Pixel coordinate grounding data:
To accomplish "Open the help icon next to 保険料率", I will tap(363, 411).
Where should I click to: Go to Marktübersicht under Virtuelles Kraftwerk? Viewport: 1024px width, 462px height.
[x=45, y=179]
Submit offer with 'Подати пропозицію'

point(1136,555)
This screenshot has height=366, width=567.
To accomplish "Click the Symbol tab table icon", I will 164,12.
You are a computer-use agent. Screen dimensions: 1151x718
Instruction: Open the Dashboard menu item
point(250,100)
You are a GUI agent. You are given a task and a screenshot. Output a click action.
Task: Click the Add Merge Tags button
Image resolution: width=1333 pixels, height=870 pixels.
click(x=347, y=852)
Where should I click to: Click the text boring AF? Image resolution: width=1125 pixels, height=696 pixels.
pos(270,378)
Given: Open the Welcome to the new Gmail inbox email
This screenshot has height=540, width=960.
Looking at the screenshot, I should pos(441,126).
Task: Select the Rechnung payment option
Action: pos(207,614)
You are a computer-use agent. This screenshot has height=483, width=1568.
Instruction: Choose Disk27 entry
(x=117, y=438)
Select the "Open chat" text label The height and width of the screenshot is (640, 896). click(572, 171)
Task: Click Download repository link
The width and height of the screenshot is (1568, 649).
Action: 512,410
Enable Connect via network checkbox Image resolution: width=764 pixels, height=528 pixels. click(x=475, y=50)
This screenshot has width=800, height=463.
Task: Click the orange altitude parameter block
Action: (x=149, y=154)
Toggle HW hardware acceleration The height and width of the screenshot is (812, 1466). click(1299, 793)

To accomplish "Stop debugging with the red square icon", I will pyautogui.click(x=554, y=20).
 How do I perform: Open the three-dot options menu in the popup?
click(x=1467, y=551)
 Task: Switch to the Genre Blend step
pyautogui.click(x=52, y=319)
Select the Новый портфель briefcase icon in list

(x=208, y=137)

What the exercise asks:
Report the lines above that contain "computer".

Output for this task:
You are a computer-use agent. Screen dimensions: 1151x718
You are a computer-use agent. This screenshot has height=483, width=1568.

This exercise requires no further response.